With religious freedom in the news these days (from cake bakers in Colorado to imprisoned Christians in North Korea), it’s only right to call attention to a mammoth project the Deseret News just kicked off.
Calling it “the first in an ongoing series of in-depth stories and analyses dissecting and understanding religious liberty in America and the place of faith in the public square,” the newspaper -- owned by a subsidiary of the Church of Jesus Christ of Latter-day Saints -- offered readers the journalistic equivalent of an Excel sheet of religious liberty lawsuits and legislative efforts in response.
It lists 139 bills in six categories: Adoption, college campuses, service refusals, LGBT rights, health care and miscellaneous. The piece begins:
The turf war over the place of faith in the public square is accelerating, and the stakes are rising like never before. Today, nearly every strata of society is affected, from kids in foster care outside Detroit, to college freshmen in Arizona, to florists and cake shop owners in America's heartland.
On one side are believers who say their faith communities are threatened by an encroaching secular and godless movement seeking to silence and shun them. On the other side are LGBT and women's rights activists who say Americans are being denied basic human rights and enduring ongoing discrimination under the guise of religious freedom.
Many others, including long-time religious liberty advocates, both gay and straight, are alarmed by the direction of today's religious freedom debates, arguing that this value is meant to unify, not tear people apart.
What’s interesting is that reporter Kelsey Dallas found 139 bills debated in one year.
The latest battlefield affects kids in need of new homes. State lawmakers are deciding whether faith-based adoption or foster care agencies should be allowed to receive government funding if, for religious reasons, they won't serve same-sex couples.
As for campus free speech, the issue isn’t religious per se, but some bills include prohibitions against treating religious organizations different than other groups or penalizing their wish to appoint leaders who hold certain religious beliefs. Fellow GetReligionista Dick Ostling wrote about that situation here. That issue got the most listings (29) of pending, failed or successful bills on the state level.
The service refusal category listed some bills, but it was clear that this year, at least, state legislatures were awaiting the Supreme Court’s Masterpiece Cakeshop decision, which came out June 4. The LGBT rights category had 21 bills. The health category had 22. The miscellaneous category had 12.
The best part of the piece was the wrap-up at the end.
This year's state-level, religion-related bills -- and the battles they created -- don't bode well for the future of religious freedom law, according to policy experts.
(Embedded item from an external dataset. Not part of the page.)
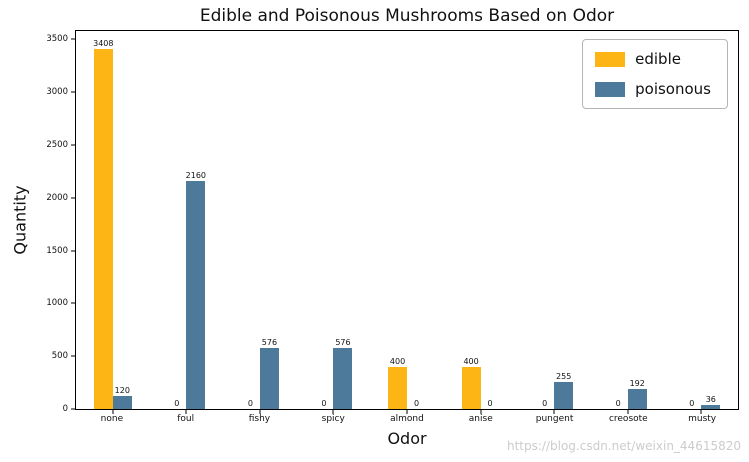 The height and width of the screenshot is (462, 749). I want to click on bar-edible-none: 3408, so click(103, 224).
Most 2018 bills were one-sided, meaning that measures offered protections for one group of citizens without worrying about what to do when those protections harm others…
Religious freedom advocates in state legislatures know that broad bills protecting people of faith are unpopular. So they've turned their attention to smaller, more palatable issues, like the threat to faith-based adoption agencies, (Fretwell Wilson, director of the family law and policy program at the University of Illinois College of Law) said.
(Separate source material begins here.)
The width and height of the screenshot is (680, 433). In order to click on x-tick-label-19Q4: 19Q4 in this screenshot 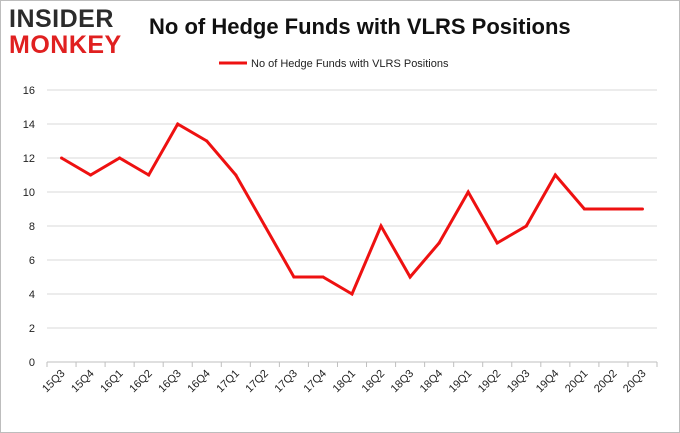, I will do `click(548, 382)`.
"We're seeing stand-alone adoption protections partly because it's one of the most sympathetic situations. We want to keep religious people in the marketplace," she said.
But during their debut year, many bills seeking to protect faith-based adoption agencies that won't serve LGBT couples for religious reasons met the same fate as other religious freedom measures. They failed to earn support from Democrats and were called discriminatory.
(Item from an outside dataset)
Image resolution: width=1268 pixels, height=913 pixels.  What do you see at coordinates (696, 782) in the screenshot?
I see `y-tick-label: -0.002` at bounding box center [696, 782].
"We're seeing the leading edge of the same phenomenon that doomed (broader bills.) We're seeing corporate actors like Google come in and try to weigh in on these issues," Wilson said.
The list of 139 bills was impressive, but I would have liked to have seen some trends. Which states had the most proposed bills? Which states weren’t trying to pass any bills in any direction?
Was there a section of the country where these bills are concentrated? I saw a lot of the same states: Colorado, Washington, Hawaii, Kansas, Georgia, Tennessee, Indiana, Florida, Louisiana and West Virginia, but none in Oregon, New Mexico, Connecticut, or Utah, for that matter.
Were there more of them in red-state or blue-state America? And why did the piece quote more from legal firms on the left (ACLU, Americans United) but not from Liberty Counsel or the Alliance Defending Freedom on the right? (Stanley Kurtz of the Ethics and Public Policy Center kind of fits in the latter category but next time, try to talk with some firms that are out there litigating these cases).
That said, the piece –- and hopefully the reporting that is to follow -– will give a broad picture of what’s out there on the religious freedom legal chessboard across the nation. Too much reporting has missed the forest for the trees. This one does help journalists and readers see the whole forest and the mountains that lie beyond.